**What is being asked:** Beneath this instruction is a listing; print exactly the lines in it starting at the line that contains "Task: Open Félix de Givry's page" and going through the line that contains "Open the See".

═══

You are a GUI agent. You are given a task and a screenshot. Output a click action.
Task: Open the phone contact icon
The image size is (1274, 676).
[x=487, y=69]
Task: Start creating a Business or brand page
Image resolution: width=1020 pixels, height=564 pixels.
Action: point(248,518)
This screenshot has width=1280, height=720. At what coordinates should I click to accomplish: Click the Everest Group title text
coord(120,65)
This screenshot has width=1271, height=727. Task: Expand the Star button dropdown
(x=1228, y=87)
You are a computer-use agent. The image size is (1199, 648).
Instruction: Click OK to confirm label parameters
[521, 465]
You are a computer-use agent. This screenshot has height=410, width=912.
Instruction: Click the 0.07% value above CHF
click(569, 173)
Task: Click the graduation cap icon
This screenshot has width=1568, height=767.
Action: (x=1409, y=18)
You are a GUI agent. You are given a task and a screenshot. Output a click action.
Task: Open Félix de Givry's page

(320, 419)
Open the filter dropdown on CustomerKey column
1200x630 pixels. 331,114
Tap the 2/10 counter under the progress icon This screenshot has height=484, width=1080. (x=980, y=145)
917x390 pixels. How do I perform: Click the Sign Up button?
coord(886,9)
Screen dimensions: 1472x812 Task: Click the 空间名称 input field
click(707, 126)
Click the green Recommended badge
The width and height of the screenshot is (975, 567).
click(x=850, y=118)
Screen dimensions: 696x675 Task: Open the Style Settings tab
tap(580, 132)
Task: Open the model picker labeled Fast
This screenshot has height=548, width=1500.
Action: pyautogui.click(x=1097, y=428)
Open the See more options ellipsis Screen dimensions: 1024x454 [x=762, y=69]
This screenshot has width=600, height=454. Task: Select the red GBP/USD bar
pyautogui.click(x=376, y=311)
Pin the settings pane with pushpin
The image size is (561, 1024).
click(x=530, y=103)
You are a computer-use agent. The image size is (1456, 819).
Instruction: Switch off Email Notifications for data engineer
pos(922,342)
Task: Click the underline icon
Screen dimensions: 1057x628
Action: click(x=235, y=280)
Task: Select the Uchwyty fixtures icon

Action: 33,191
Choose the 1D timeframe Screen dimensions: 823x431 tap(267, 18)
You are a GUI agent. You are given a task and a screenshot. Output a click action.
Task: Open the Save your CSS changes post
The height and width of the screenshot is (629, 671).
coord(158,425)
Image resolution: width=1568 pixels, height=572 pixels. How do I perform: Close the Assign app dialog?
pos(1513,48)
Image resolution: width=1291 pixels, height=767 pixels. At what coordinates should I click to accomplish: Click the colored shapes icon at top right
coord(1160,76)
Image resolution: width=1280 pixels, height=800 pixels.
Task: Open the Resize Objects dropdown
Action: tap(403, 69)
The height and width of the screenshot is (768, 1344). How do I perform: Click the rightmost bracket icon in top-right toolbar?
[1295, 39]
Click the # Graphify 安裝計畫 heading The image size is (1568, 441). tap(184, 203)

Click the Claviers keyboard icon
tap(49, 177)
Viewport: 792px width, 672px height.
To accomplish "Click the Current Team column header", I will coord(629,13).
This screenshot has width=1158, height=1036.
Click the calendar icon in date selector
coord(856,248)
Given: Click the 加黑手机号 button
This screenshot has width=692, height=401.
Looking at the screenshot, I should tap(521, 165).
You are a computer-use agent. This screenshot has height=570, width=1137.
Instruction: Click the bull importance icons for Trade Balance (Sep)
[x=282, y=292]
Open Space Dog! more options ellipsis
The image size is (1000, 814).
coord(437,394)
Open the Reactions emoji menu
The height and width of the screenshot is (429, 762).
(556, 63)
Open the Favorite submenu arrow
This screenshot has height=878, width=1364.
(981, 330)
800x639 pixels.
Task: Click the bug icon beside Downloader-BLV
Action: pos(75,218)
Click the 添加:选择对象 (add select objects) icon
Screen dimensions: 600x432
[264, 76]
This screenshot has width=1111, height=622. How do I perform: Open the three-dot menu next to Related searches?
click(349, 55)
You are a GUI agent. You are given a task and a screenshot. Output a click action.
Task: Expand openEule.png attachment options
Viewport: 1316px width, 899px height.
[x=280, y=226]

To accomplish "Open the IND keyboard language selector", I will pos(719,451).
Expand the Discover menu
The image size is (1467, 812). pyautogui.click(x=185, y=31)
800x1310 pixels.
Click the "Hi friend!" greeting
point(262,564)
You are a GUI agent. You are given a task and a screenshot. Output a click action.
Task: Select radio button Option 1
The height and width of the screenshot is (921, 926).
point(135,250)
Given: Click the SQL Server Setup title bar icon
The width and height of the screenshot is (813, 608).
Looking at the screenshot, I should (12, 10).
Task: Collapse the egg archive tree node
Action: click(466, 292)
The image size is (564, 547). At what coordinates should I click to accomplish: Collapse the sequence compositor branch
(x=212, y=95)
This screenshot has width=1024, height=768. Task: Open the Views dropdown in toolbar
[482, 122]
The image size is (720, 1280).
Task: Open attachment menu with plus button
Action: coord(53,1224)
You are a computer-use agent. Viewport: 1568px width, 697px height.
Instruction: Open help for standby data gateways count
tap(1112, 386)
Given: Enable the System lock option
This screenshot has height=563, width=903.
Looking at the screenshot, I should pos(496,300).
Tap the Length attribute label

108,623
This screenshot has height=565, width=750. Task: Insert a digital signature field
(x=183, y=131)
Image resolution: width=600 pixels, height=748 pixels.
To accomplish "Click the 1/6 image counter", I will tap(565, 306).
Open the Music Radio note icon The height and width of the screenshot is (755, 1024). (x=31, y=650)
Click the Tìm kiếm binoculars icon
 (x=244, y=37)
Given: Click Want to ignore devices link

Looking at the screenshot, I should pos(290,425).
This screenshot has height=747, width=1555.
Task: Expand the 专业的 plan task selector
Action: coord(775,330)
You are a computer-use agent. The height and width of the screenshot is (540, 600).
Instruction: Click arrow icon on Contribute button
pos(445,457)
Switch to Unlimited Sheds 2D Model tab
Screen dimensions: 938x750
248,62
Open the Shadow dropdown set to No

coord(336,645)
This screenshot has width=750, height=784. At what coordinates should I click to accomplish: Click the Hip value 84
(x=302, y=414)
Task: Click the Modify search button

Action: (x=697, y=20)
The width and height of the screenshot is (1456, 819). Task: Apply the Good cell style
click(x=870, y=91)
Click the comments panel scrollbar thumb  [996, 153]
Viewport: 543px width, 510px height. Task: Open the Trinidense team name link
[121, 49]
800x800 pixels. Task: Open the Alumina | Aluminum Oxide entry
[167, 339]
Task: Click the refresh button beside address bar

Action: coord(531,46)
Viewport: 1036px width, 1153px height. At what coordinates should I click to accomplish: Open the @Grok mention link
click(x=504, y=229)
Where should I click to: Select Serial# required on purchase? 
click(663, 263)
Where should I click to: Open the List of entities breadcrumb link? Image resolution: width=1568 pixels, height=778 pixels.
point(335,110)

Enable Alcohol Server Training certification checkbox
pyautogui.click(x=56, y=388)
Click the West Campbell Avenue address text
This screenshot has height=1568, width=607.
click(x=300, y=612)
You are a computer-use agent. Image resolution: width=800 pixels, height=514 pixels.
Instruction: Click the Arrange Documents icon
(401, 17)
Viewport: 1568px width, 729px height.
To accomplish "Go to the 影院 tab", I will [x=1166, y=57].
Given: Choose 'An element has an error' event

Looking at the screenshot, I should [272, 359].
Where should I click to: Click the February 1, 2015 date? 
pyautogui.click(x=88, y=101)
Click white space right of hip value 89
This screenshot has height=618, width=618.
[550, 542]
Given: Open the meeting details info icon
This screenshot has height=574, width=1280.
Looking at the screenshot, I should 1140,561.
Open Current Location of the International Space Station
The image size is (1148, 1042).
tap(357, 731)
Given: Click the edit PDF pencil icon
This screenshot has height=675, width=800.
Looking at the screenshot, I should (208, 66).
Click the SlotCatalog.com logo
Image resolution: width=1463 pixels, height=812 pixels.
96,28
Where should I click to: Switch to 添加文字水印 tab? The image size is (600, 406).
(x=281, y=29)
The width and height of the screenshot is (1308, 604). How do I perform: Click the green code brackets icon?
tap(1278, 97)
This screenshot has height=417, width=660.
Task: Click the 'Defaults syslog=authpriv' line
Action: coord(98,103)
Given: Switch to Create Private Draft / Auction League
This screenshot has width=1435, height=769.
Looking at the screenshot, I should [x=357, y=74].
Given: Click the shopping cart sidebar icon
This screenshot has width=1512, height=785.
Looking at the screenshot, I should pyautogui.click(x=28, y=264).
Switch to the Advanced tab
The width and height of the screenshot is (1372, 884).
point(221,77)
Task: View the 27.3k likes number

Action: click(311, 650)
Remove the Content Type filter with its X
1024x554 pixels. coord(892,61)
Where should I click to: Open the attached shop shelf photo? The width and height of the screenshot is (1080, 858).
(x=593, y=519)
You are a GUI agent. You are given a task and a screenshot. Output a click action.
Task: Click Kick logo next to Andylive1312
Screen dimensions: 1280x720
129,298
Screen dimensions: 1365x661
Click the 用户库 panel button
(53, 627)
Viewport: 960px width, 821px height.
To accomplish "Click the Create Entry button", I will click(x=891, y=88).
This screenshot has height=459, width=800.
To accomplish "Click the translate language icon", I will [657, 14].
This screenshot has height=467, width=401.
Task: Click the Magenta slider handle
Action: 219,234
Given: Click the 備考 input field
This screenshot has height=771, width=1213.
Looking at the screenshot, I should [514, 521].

═══

**Exercise response:**
Task: Open Félix de Givry's page

(320, 419)
Open the filter dropdown on CustomerKey column
1200x630 pixels. 331,114
Tap the 2/10 counter under the progress icon This screenshot has height=484, width=1080. (x=980, y=145)
917x390 pixels. How do I perform: Click the Sign Up button?
coord(886,9)
Screen dimensions: 1472x812 Task: Click the 空间名称 input field
click(707, 126)
Click the green Recommended badge
The width and height of the screenshot is (975, 567).
click(x=850, y=118)
Screen dimensions: 696x675 Task: Open the Style Settings tab
tap(580, 132)
Task: Open the model picker labeled Fast
This screenshot has height=548, width=1500.
Action: pyautogui.click(x=1097, y=428)
Open the See more options ellipsis Screen dimensions: 1024x454 [x=762, y=69]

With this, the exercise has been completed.